Work request: Set down nothing but the lines from the one containing "1018x422 pixels." to the final line of the material, exactly as written, and drop the pictures.

Data to use:
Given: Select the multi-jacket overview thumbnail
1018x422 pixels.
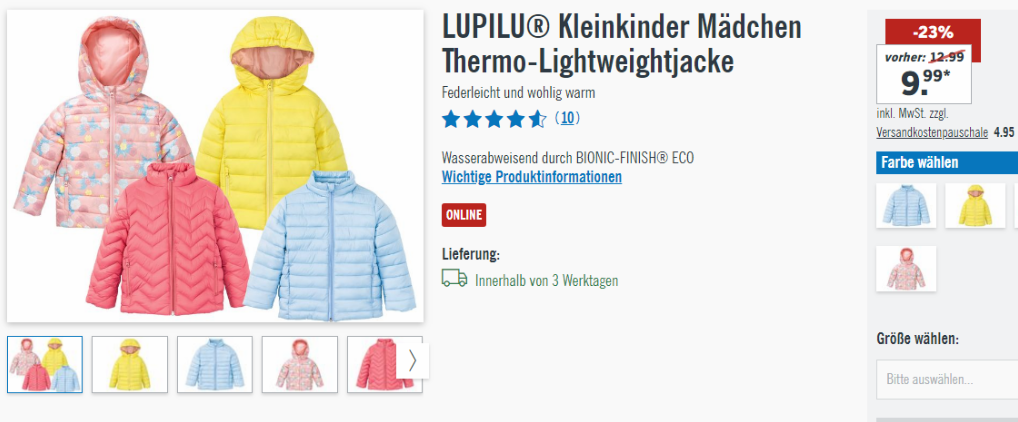Looking at the screenshot, I should point(45,364).
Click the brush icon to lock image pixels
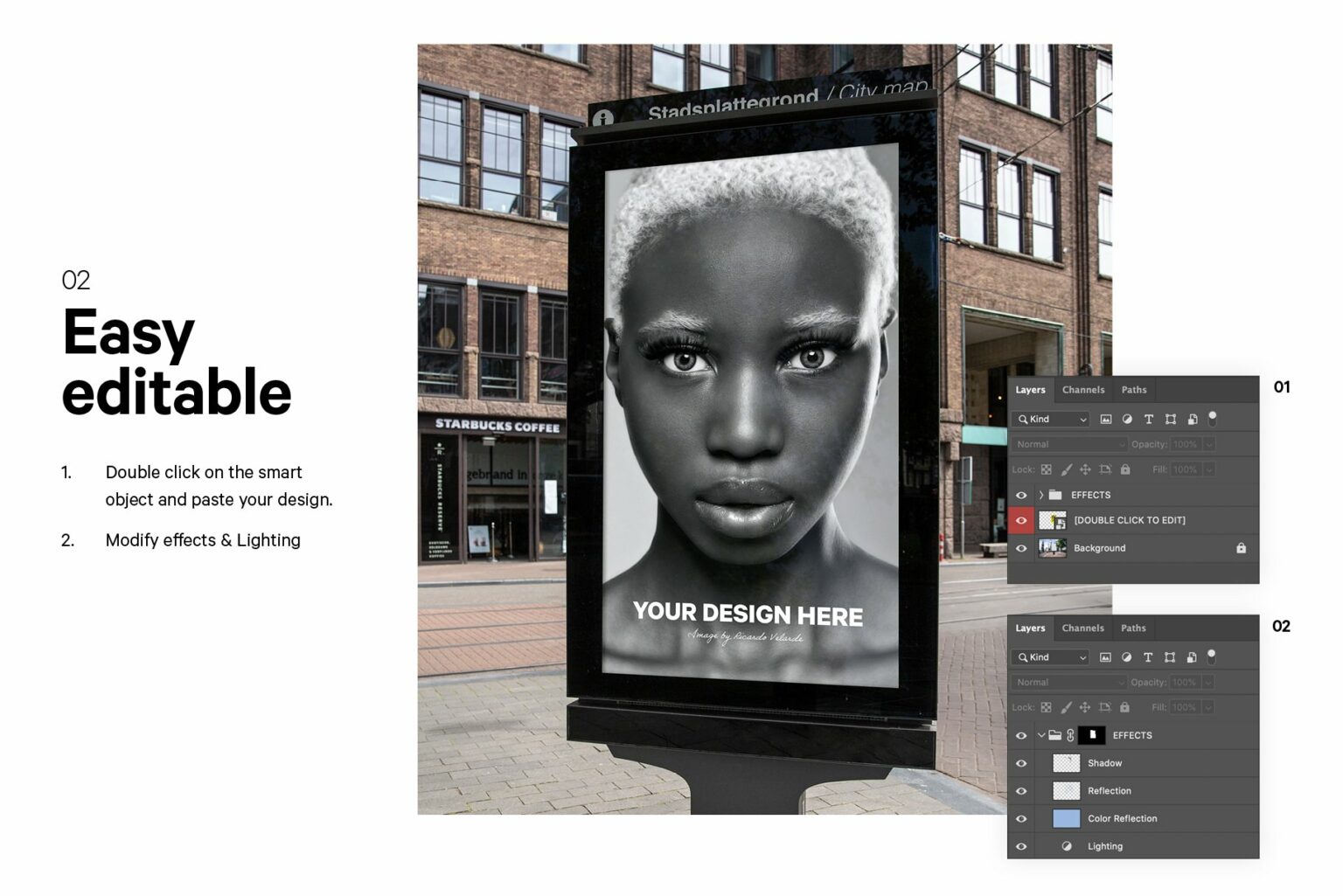Viewport: 1343px width, 896px height. (x=1066, y=469)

Output of the exercise:
1018x422 pixels.
Looking at the screenshot, I should point(45,364).
Click the brush icon to lock image pixels
Viewport: 1343px width, 896px height. (x=1066, y=469)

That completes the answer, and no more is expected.